# Exercise goal:
Could you set down exactly the lines in the records below between the line holding "Task: Select 'Install" and the line holding "You are a computer-use agent. The", inclusive?

*** Records ***

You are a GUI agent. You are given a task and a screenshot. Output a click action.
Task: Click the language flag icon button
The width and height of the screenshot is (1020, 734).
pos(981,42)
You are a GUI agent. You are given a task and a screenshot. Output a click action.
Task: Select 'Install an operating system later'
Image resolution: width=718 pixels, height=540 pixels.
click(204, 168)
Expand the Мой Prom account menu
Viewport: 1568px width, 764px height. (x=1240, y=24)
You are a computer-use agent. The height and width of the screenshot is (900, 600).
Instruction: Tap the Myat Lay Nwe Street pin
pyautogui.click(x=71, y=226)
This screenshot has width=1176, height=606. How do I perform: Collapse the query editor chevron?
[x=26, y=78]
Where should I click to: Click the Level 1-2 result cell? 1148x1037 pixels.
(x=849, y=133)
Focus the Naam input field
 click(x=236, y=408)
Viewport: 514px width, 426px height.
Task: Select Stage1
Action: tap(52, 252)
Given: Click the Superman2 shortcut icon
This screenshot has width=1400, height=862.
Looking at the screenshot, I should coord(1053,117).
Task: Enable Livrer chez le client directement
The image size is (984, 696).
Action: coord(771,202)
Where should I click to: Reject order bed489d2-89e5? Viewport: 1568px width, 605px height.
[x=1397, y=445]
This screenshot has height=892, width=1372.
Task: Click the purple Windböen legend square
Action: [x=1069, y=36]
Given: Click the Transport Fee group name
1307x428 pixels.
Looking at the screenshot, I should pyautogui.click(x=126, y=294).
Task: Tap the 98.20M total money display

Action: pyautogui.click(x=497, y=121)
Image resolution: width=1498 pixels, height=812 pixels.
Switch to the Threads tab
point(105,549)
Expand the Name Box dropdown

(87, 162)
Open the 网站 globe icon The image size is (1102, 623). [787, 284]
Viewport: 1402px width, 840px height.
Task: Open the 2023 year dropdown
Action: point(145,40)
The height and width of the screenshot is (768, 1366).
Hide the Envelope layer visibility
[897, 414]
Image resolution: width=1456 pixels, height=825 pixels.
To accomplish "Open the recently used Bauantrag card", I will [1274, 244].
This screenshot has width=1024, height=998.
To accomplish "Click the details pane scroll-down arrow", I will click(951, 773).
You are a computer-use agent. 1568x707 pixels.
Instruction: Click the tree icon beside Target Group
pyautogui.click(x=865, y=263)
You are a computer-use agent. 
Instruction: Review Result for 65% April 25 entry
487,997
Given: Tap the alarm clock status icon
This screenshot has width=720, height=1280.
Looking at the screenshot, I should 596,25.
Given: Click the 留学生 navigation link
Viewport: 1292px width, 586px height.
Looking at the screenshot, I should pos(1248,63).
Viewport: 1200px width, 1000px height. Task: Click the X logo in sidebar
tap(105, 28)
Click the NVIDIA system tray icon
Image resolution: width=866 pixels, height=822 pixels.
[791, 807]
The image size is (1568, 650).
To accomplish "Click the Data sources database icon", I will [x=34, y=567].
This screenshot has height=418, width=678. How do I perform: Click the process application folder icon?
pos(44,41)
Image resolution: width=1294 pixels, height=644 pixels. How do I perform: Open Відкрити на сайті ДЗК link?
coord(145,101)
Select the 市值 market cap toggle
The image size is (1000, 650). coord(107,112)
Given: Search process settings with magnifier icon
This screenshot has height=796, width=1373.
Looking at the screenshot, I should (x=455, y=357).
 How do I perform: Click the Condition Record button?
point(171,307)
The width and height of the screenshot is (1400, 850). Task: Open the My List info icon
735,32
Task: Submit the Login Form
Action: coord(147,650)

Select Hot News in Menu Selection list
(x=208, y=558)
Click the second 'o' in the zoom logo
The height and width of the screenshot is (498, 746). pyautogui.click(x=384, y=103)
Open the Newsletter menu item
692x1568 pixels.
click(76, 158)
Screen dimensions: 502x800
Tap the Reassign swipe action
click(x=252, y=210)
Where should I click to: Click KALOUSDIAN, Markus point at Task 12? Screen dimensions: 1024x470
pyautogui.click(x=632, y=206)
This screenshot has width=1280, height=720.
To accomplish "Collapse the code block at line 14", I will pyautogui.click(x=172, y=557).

*** End of Records ***

# Response box:
Task: Select 'Install an operating system later'
Image resolution: width=718 pixels, height=540 pixels.
click(204, 168)
Expand the Мой Prom account menu
Viewport: 1568px width, 764px height. (x=1240, y=24)
You are a computer-use agent. The height and width of the screenshot is (900, 600).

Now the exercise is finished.